━━ Given records ━━

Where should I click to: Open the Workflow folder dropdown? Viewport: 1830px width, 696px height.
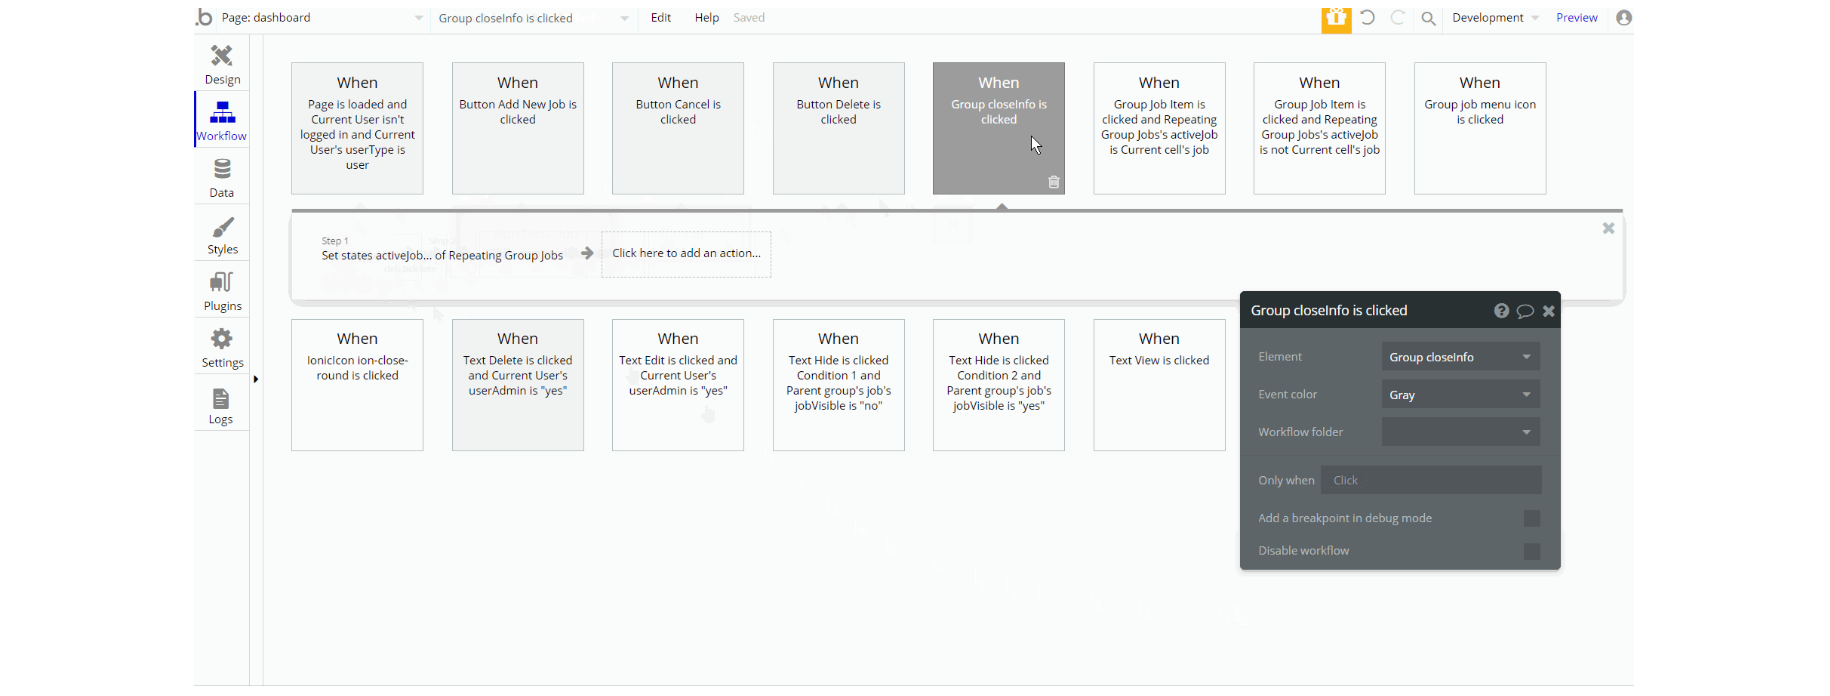pos(1460,432)
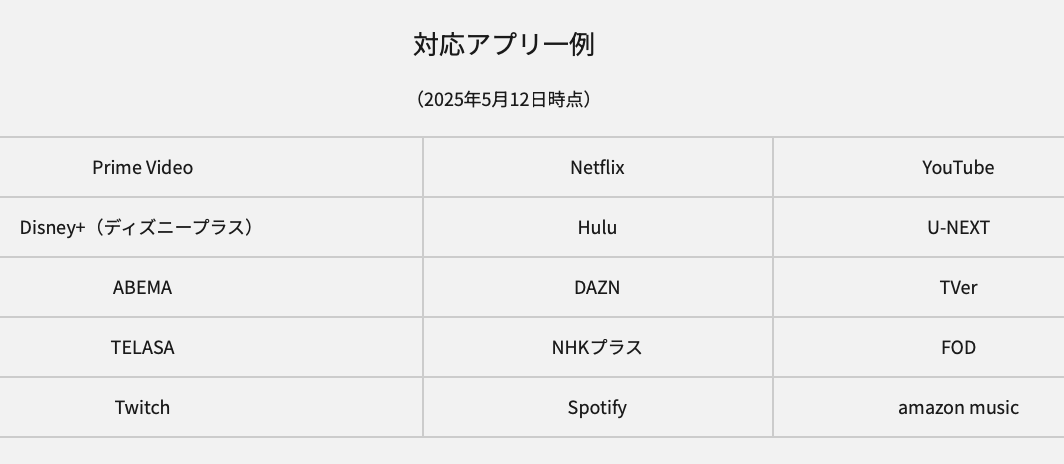Click the divider between Netflix and YouTube columns
This screenshot has height=464, width=1064.
coord(773,287)
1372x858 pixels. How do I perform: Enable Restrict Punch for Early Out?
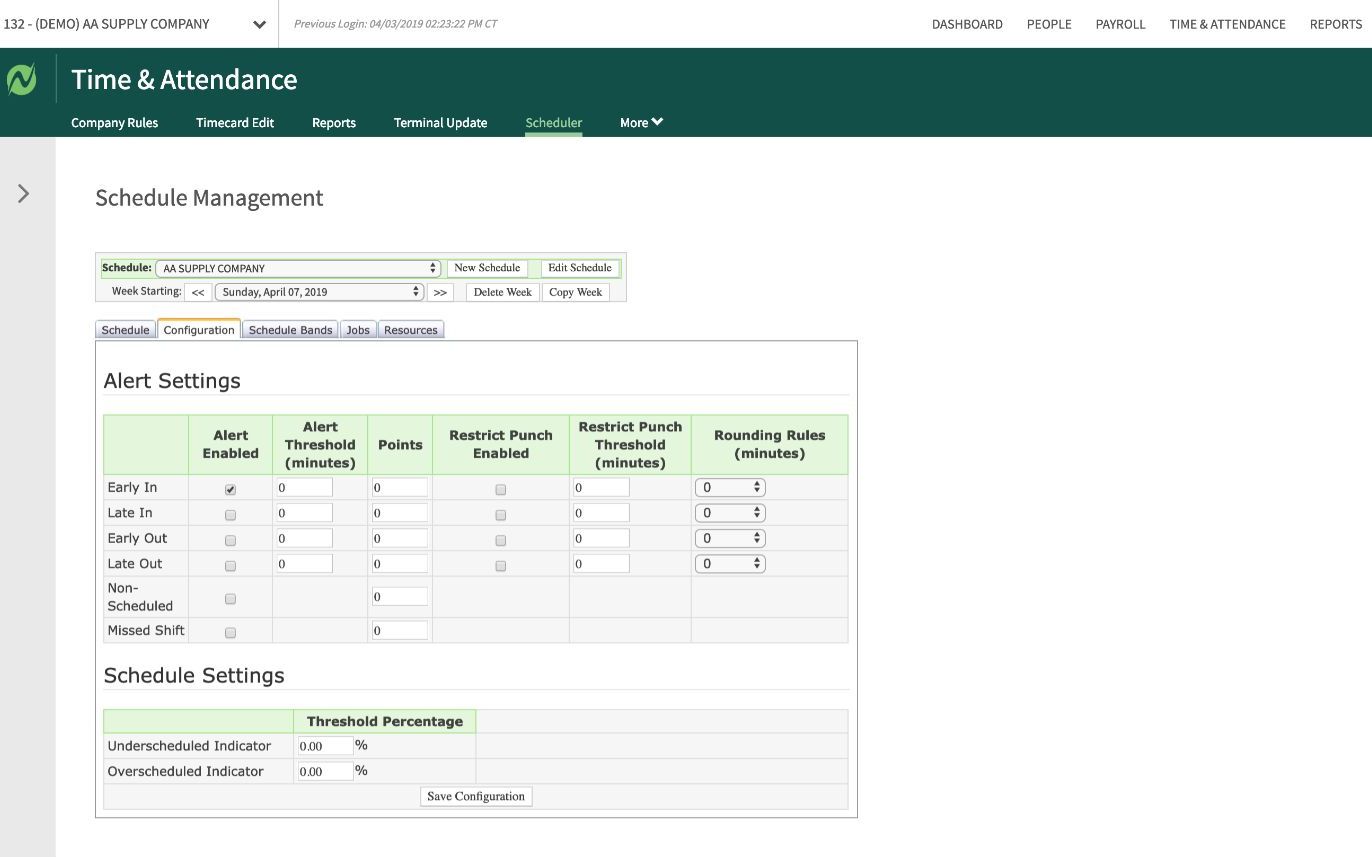coord(500,540)
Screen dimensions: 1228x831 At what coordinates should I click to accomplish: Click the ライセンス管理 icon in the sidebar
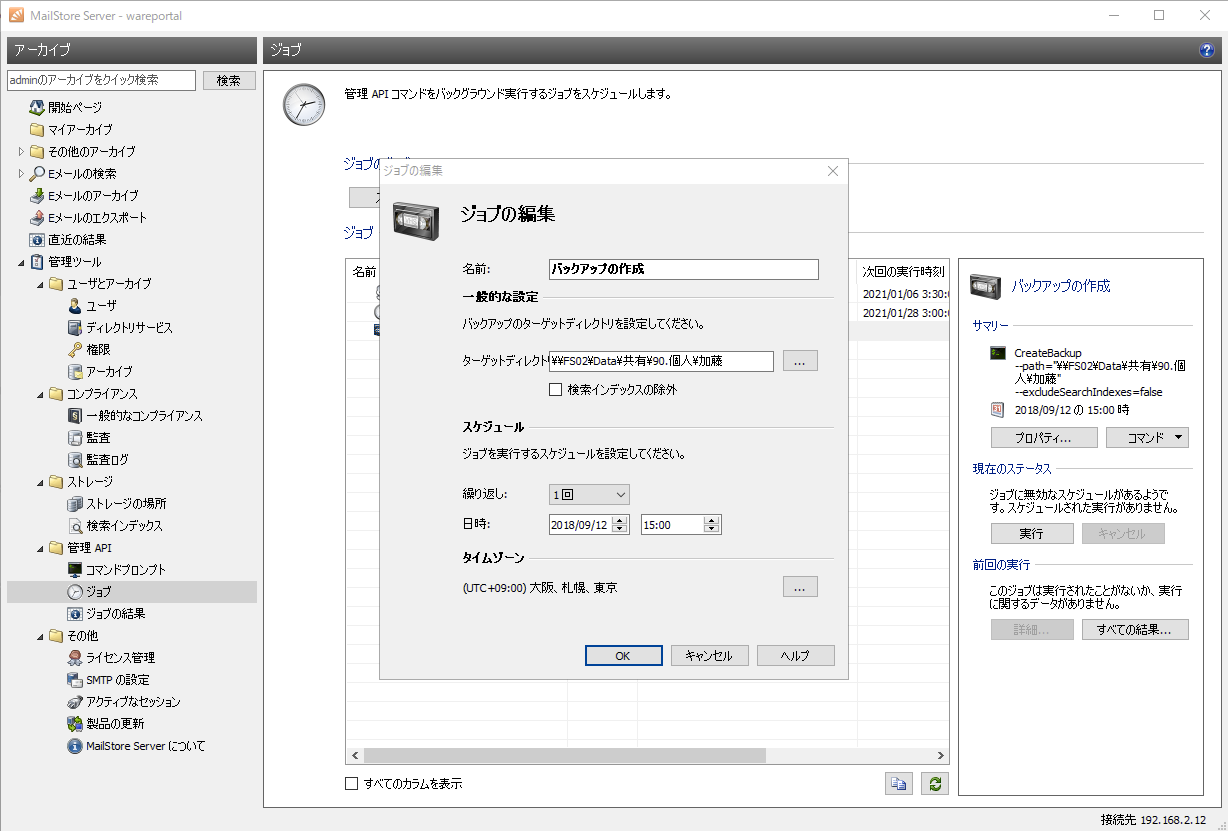coord(75,658)
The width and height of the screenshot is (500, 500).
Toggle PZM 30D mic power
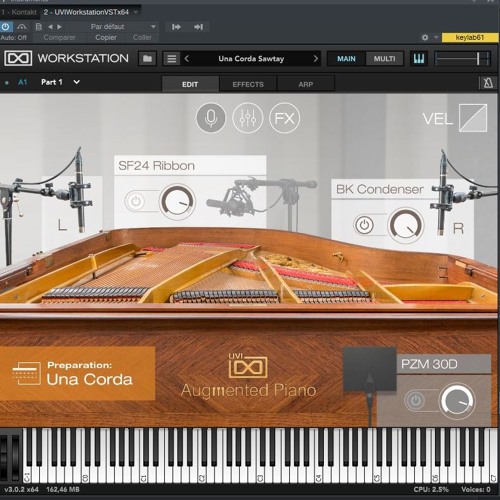point(415,400)
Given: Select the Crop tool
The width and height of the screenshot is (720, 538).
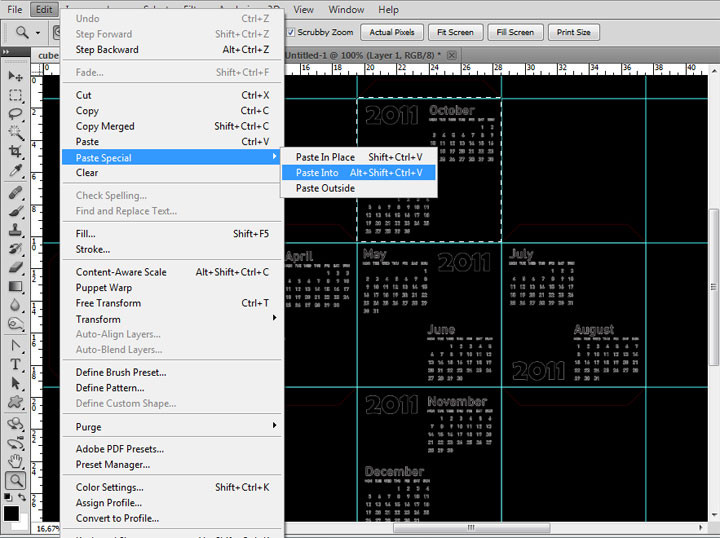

━━━

▶ Work instructions
No pictures should appear in the copy. Print exactly the lines above from the line containing "Screen dimensions: 1228x831" through the last line of the data.

▶ Task solution
Screen dimensions: 1228x831 At what coordinates should I click to accomplish: Click the ライセンス管理 icon in the sidebar
coord(75,658)
The width and height of the screenshot is (500, 500).
Toggle PZM 30D mic power
point(415,400)
Given: Select the Crop tool
The width and height of the screenshot is (720, 538).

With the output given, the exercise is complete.